#### Records for the exercise ####

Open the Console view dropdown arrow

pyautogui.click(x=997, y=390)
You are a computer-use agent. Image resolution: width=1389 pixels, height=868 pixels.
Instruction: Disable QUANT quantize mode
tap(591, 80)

####
#### Records for the exercise ####

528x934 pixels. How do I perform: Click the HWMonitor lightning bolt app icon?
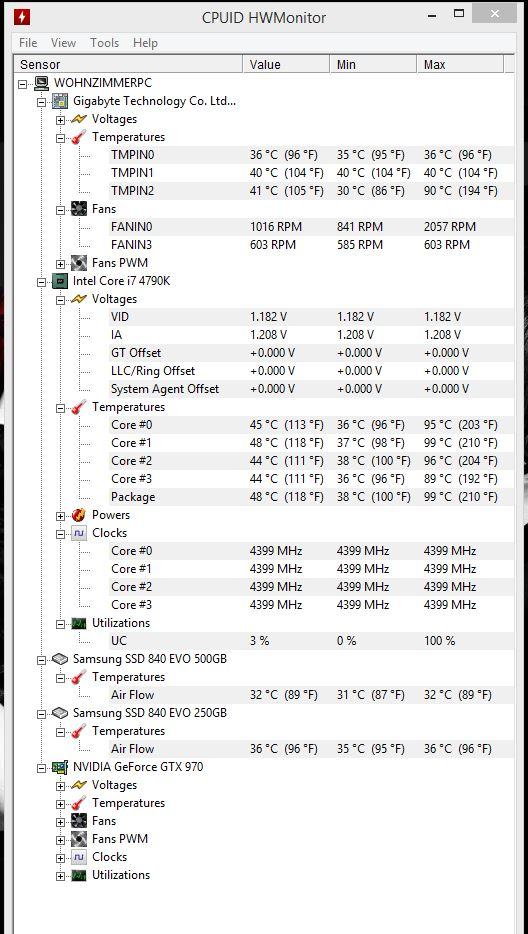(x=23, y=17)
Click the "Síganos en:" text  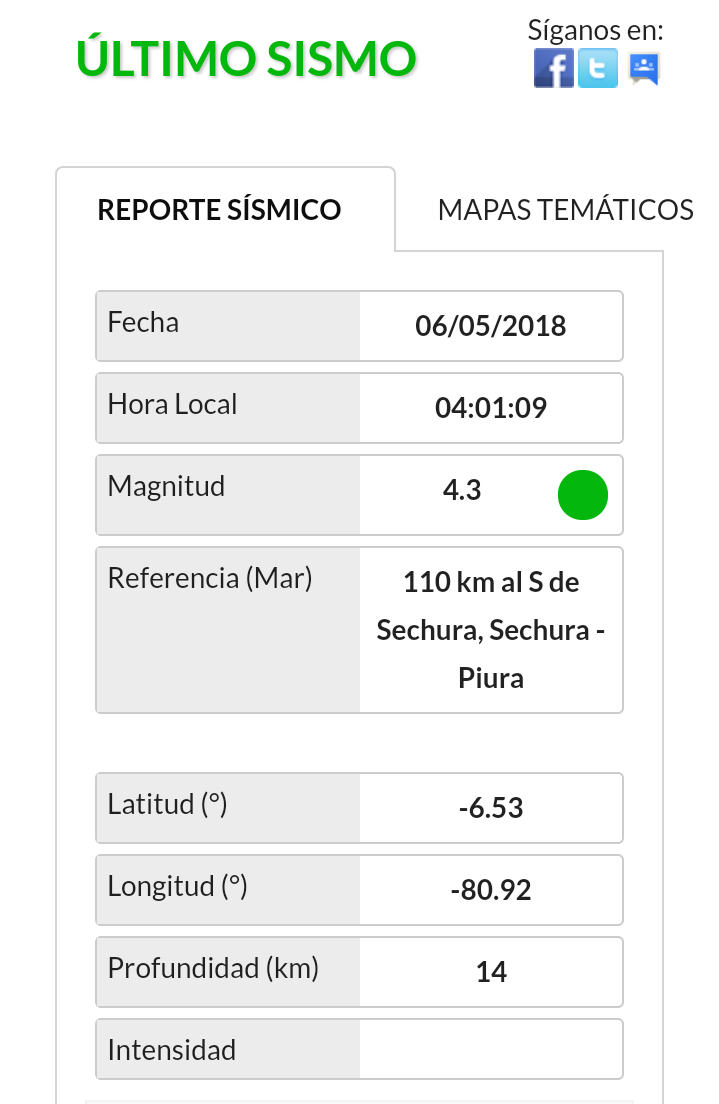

####

Job: Render the data between the lines holding "Open the Console view dropdown arrow" and "tap(591, 80)", inclusive, as a Markdown table with the columns Row and Line. Leave out any blank lines.

Problem solution:
| Row | Line |
|---|---|
| 1 | Open the Console view dropdown arrow |
| 2 | pyautogui.click(x=997, y=390) |
| 3 | You are a computer-use agent. Image resolution: width=1389 pixels, height=868 pixels. |
| 4 | Instruction: Disable QUANT quantize mode |
| 5 | tap(591, 80) |